The Department also intends to instruct the Customs Service to
collect a cash deposit of 3.27 percent on all shipments of the subject
merchandise entered, or withdrawn from warehouse, for consumption on or
after the date of publication of the final results of this
administrative review.
Parties to this proceeding may request disclosure of the
calculation methodology and interested parties may request a hearing
not later than 10 days after date of publication of this notice. In
accordance with 19 CFR 355.38(c)(1)(ii), interested parties may submit
written arguments in case briefs on these preliminary results within 30
days of the date of publication. Rebuttal briefs, limited to arguments
raised in case briefs, may be submitted seven days after the time limit
for filing the case brief. Any hearing, if requested, will be held
seven days after the scheduled date for submission of rebuttal briefs.
Copies of case briefs and rebuttal briefs must be served on interested
parties in accordance with 19 CFR 355.38(e).

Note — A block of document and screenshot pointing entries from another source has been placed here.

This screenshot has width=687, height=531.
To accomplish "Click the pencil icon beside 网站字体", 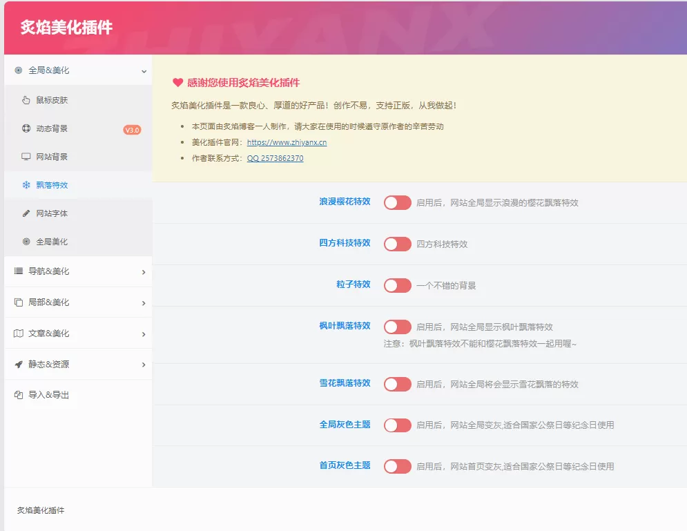I will [x=26, y=213].
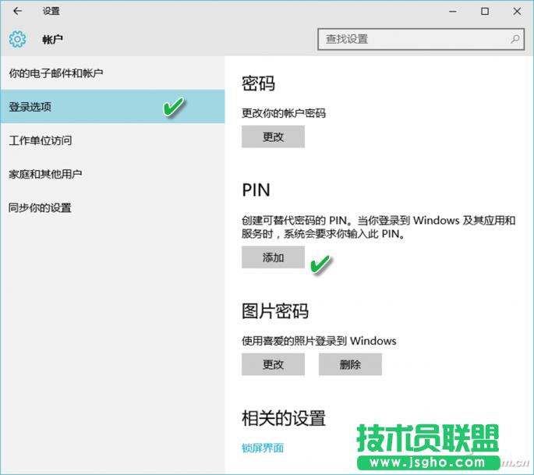Switch to 同步你的设置 in the sidebar
Viewport: 534px width, 475px height.
click(x=41, y=207)
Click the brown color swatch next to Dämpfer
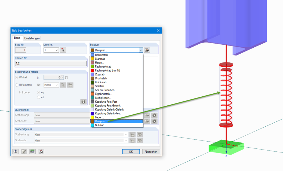 [x=92, y=50]
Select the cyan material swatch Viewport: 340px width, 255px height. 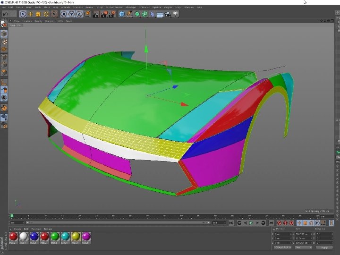click(65, 237)
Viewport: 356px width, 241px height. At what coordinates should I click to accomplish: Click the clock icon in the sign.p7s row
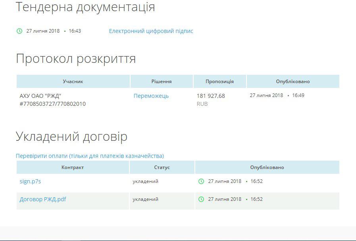pos(201,181)
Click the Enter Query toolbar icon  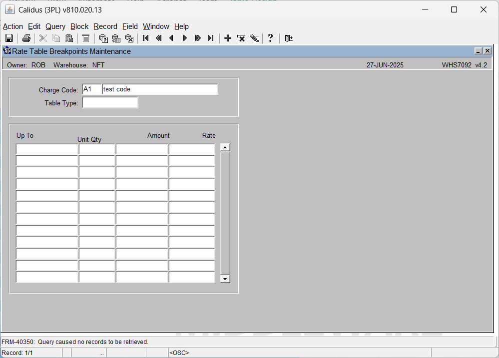click(103, 38)
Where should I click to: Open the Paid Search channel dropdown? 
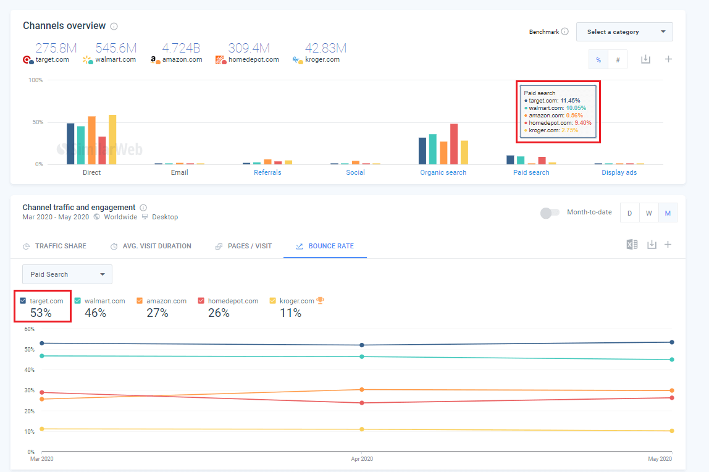point(67,274)
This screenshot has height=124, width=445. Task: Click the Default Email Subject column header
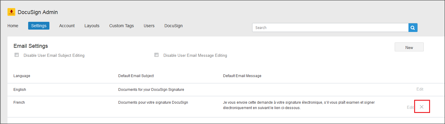point(136,76)
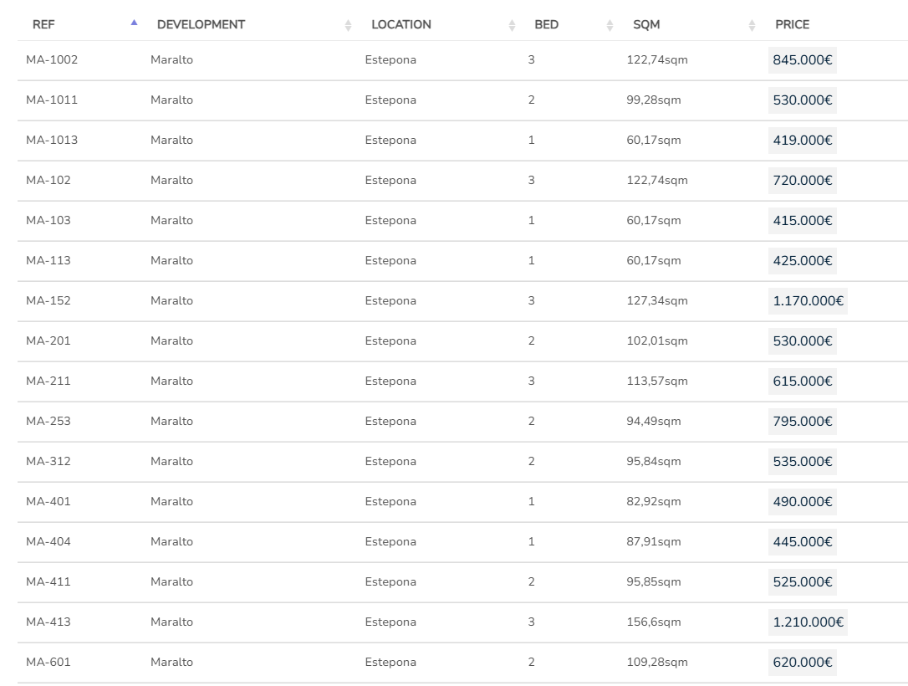This screenshot has height=686, width=908.
Task: Select the 1.170.000€ price badge
Action: pos(808,301)
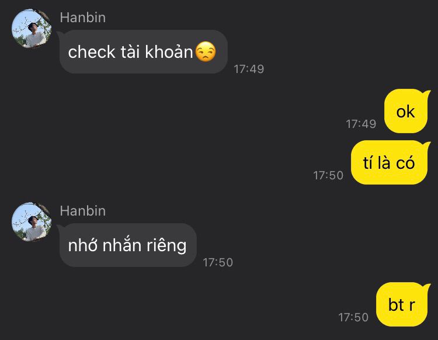Screen dimensions: 438x340
Task: Open Hanbin's avatar beside "check tài khoản" message
Action: click(32, 29)
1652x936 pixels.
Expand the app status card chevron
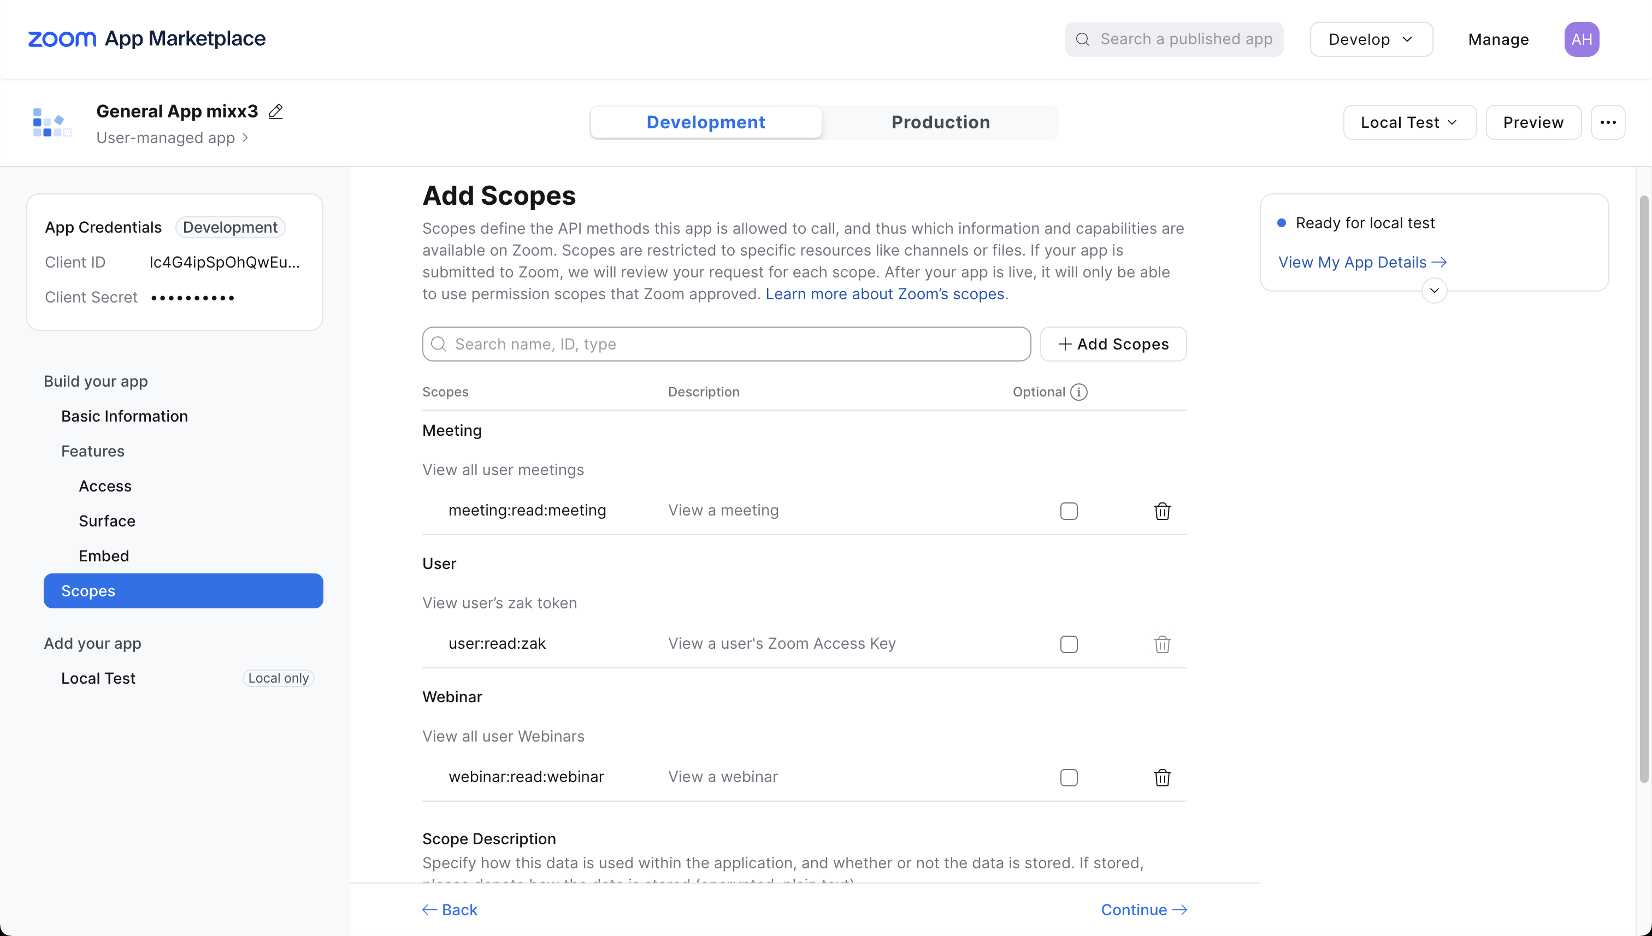1434,291
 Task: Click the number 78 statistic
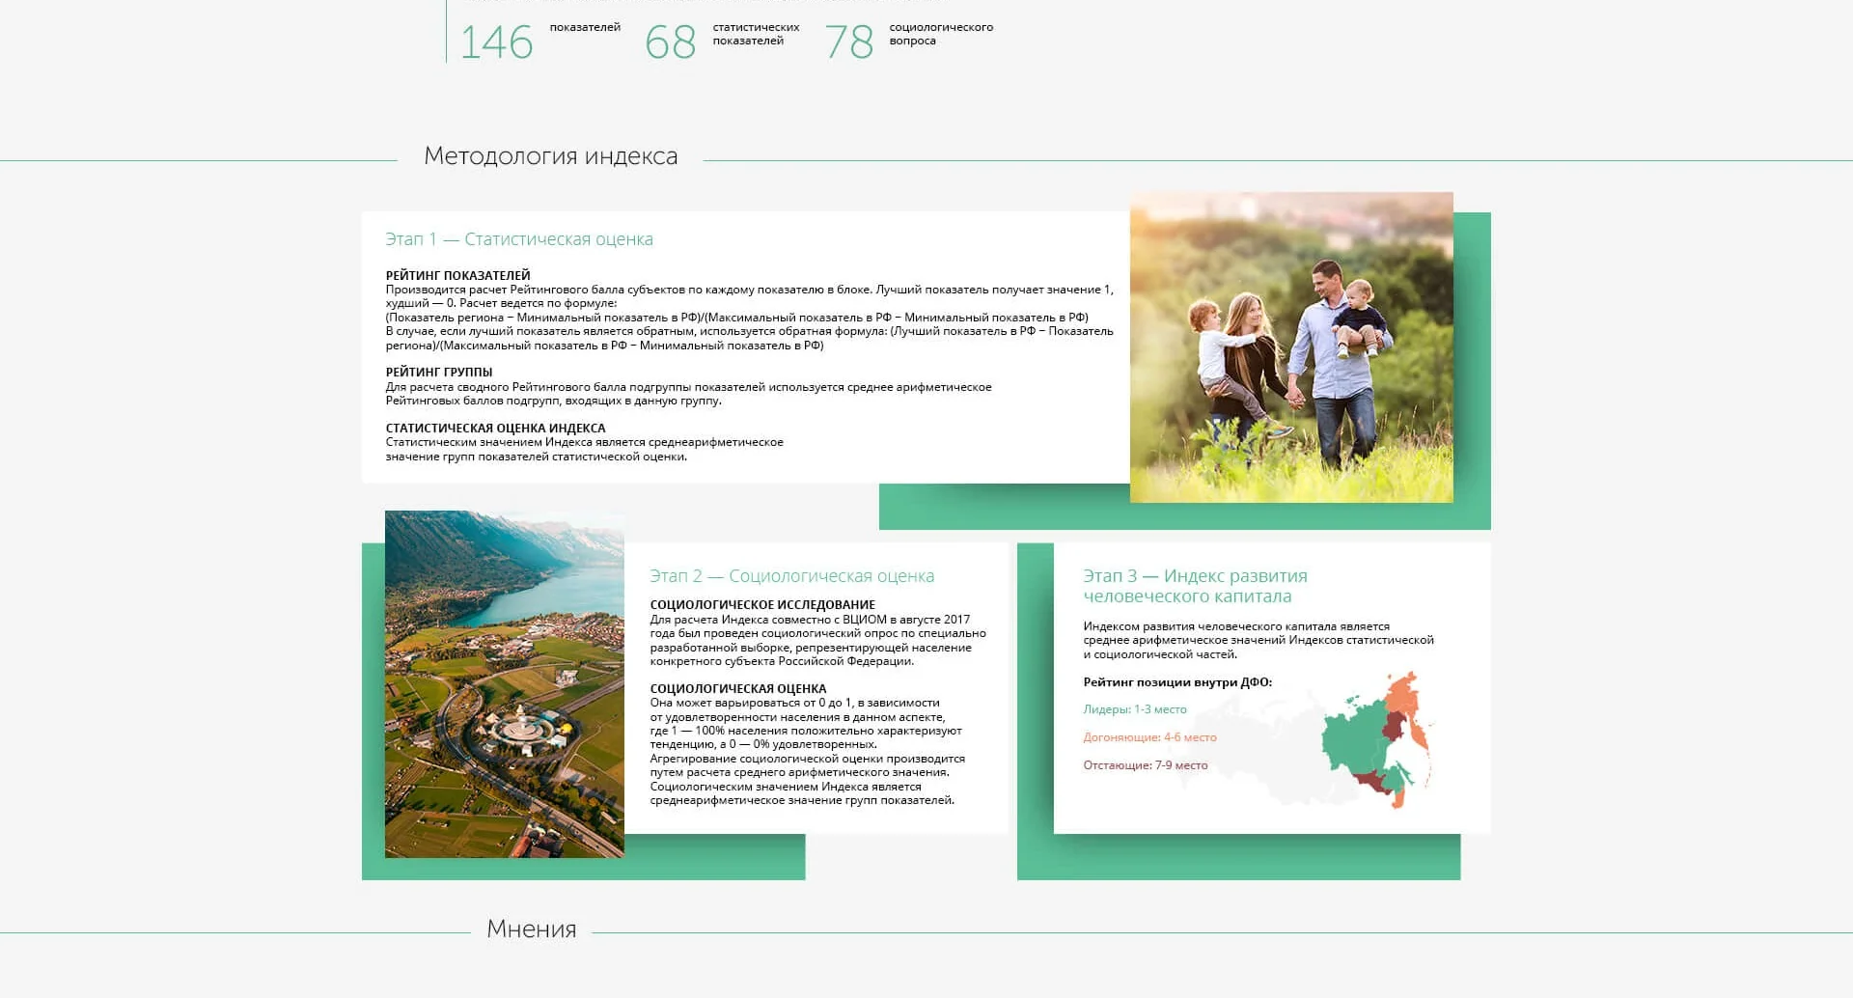pyautogui.click(x=849, y=42)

Representatives of parties to the proceeding may request disclosure
of proprietary information under administrative protective order up
until 10 days after the representative's client or employer becomes a
party to the proceeding, but in no event later than the date the case
briefs are due under 19 CFR 355.38(c).
The Department will publish the final results of this
administrative review, including the results of its analysis of issues
raised in any case or rebuttal briefs.
This administrative review and notice are in accordance with
section 751(a)(1) of the Act (19 U.S.C. 1675(a)(1)) and 19 CFR 355.22.
Dated: August 30, 1994.
Joseph A. Spetrini,
Acting Assistant Secretary for Import Administration.